Instructions for the task | Your answer should be the records again, unchanged in wording and free of images.

Dataset entries
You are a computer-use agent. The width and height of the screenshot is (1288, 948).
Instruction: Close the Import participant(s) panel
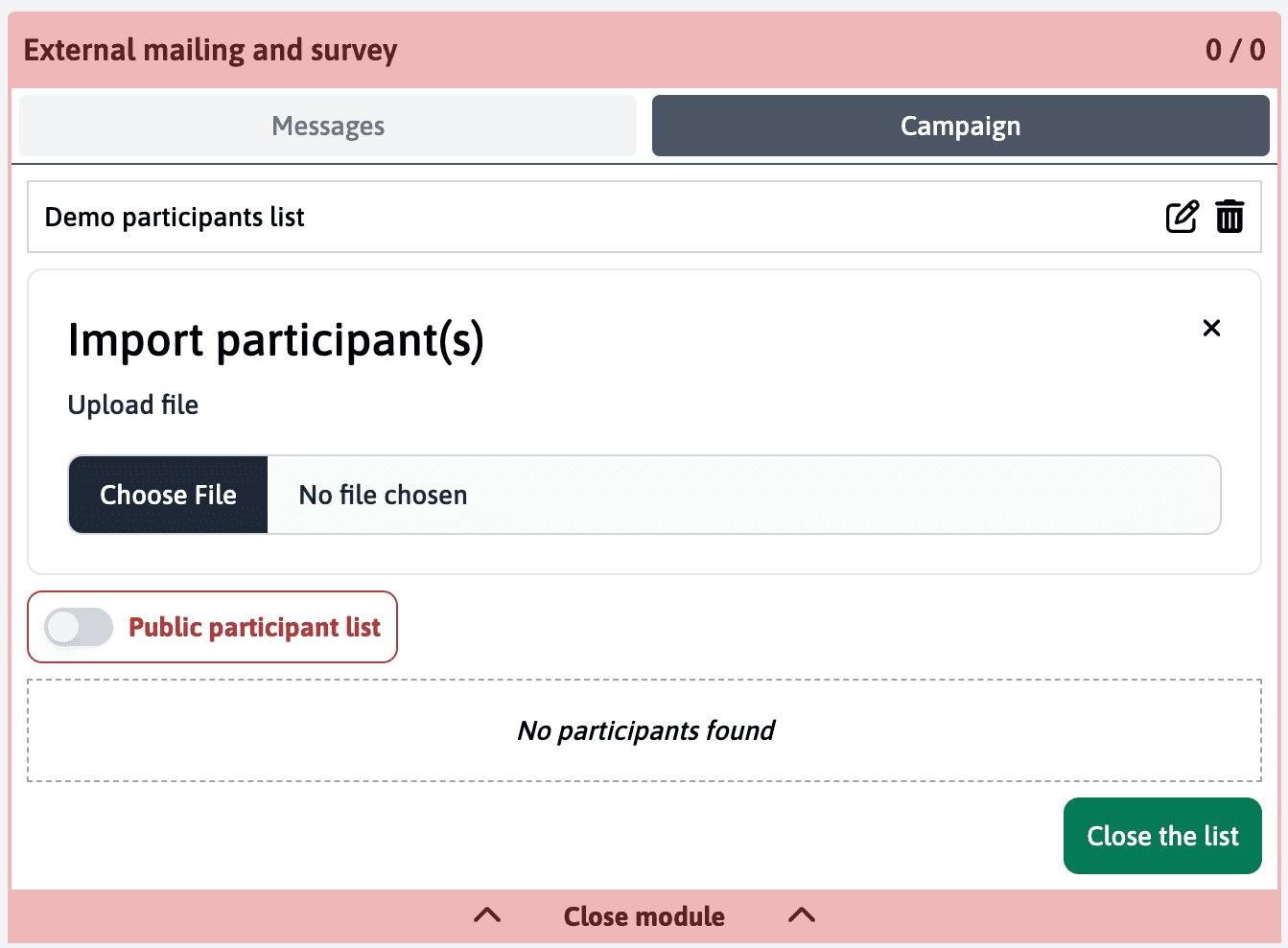[1211, 328]
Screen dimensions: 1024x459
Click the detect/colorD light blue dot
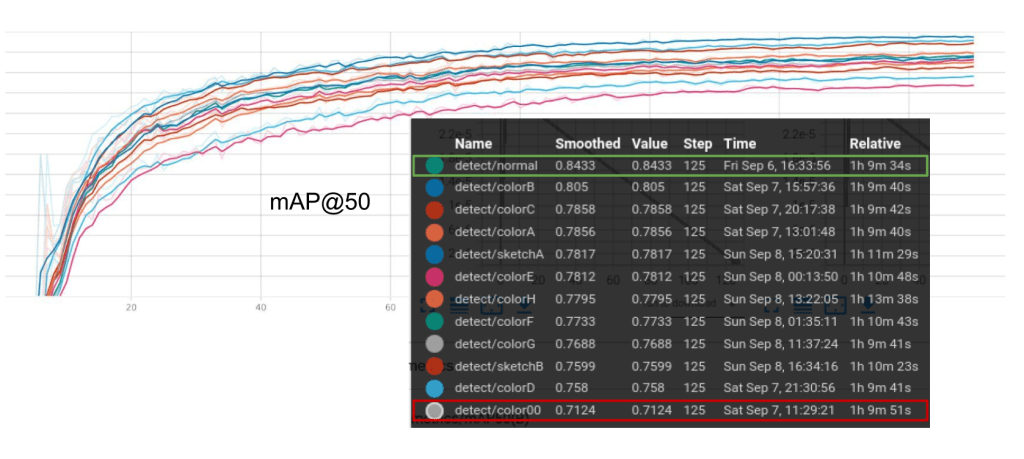[434, 388]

Task result |
You are a computer-use agent. The width and height of the screenshot is (1288, 948).
Instruction: Close the Import participant(s) panel
[1211, 328]
Screen dimensions: 1024x459
Click the detect/colorD light blue dot
[434, 388]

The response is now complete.